Electrophysiologic study of Lercanidipine and its enantiomers.

Lercanidipine is a new dihydropyridine (DHP) derivative with calcium antagonistic properties. In vitro and in vivo experiments have shown that it relaxes vascular musculature without exerting negative inotropic effects. The two ester groups present in positions 3 and 5 of the DHP ring lead to the existence of two enantiomers. We studied the electrophysiologic properties of lercanidipine and its enantiomers in multicellular preparations (i.e., rabbit and guinea pig papillary muscles) and patch-clamped isolated guinea pig ventricular myocytes.

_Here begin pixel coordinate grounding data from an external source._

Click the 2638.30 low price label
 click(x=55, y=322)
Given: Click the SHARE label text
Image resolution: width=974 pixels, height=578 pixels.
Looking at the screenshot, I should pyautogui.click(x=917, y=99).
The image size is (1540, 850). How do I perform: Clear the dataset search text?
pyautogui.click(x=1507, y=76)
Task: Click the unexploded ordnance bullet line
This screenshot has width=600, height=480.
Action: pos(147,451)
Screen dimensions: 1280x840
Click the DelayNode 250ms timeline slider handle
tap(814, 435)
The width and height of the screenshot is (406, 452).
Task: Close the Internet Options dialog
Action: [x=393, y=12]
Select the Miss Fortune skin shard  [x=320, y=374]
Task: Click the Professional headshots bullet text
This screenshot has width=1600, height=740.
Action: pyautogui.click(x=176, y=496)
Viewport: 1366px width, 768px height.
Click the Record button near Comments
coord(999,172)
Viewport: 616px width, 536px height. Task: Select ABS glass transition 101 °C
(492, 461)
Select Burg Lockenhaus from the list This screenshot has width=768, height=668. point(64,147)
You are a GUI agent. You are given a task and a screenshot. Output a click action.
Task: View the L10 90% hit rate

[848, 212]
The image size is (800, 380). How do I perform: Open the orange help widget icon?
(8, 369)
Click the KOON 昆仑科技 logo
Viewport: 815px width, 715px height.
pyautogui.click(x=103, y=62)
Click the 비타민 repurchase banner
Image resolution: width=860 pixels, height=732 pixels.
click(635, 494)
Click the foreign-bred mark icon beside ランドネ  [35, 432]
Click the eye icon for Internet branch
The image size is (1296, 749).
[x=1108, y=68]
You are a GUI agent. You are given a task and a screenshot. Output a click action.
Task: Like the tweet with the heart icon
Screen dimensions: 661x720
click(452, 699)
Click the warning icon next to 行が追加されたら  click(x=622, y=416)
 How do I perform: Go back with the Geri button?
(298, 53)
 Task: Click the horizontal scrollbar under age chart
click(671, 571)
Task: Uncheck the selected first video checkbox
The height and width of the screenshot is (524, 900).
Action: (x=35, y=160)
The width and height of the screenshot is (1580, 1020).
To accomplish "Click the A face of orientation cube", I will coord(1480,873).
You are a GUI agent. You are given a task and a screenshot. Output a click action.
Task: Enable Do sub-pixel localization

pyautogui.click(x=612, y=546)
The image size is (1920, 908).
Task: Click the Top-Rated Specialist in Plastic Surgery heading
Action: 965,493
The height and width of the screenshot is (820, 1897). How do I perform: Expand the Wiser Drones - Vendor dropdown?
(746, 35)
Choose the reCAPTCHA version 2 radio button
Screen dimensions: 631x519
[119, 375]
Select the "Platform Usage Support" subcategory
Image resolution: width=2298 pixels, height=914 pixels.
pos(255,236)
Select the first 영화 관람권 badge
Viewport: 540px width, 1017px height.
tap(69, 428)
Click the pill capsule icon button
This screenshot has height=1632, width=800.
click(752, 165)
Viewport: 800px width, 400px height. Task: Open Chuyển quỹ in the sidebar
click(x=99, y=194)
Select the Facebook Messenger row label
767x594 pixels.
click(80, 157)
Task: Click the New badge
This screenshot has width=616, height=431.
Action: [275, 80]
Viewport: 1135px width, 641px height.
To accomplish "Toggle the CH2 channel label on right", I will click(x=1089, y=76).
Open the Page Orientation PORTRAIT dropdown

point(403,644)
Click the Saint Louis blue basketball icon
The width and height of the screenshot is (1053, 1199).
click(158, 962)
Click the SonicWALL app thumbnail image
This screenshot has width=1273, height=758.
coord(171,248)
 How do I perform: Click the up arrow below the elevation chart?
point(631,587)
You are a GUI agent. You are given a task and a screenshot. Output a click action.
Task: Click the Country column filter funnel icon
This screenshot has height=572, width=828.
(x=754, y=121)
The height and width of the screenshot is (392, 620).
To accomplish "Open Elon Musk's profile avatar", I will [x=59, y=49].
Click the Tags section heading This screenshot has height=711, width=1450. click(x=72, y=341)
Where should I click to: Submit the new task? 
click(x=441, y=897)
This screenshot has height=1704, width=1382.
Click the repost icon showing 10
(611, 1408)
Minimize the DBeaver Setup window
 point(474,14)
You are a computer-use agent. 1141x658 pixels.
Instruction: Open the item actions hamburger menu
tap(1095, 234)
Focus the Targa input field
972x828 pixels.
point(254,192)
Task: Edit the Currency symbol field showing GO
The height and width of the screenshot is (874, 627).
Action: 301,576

Lercanidipine (1 μM) affected neither action potential characteristics nor contraction amplitude of papillary muscles. It did not reduce sodium current or L-type calcium current (ICa) recorded from cells kept at a normal polarized membrane potential (-80 mV), both at low (0.2 Hz) and high stimulation frequency (1 Hz). (R)-Lercanidipine decreased (10.6 ± 1.6 vs. 12.1 ± 1.2 pA/pF; p < 0.05) and (S)-lercanidipine increased ICa (17.1 ± 1.0 vs. 12 8 ± 0.9 pA/pF;p<0.05). However, blocking activity on the calcium current by lercanidipine or its enantiomers was apparent when the cells were kept at a depolarized holding potential (HP = -40 mV). With long conditioning pulses (5 s), a marked shift of the steady-state inactivation curve for ICa was observed. Voltage of halfmaximal activation was shifted from -34 mV (control) to -43.1 mV, -45.0, and -43.8 mV in the presence of lercanidipine, (S)-lercanidipine, and (R)-lercanidipine, respectively. ICa blockade and recovery from blockade developed slowly with both enantiomers and the racemate, being markedly slower than that observed with nimodipine under the same experimental conditions. At HP = -40 mV, block of ICa by either (S)- or (R)-lercanidipine was markedly usedependent. At the tenth pulse, current amplitude was reduced to 11.5 ± 3.2% (n = 4) and 20.5 ± 4.9% (n = 5) of the value recorded during the first pulse by (R)-lercanidipine and (S)-lercanidipine, respectively. In conclusion, lercanidipine and its enantiomers have selective calcium antagonistic properties, which develop only at low membrane potentials.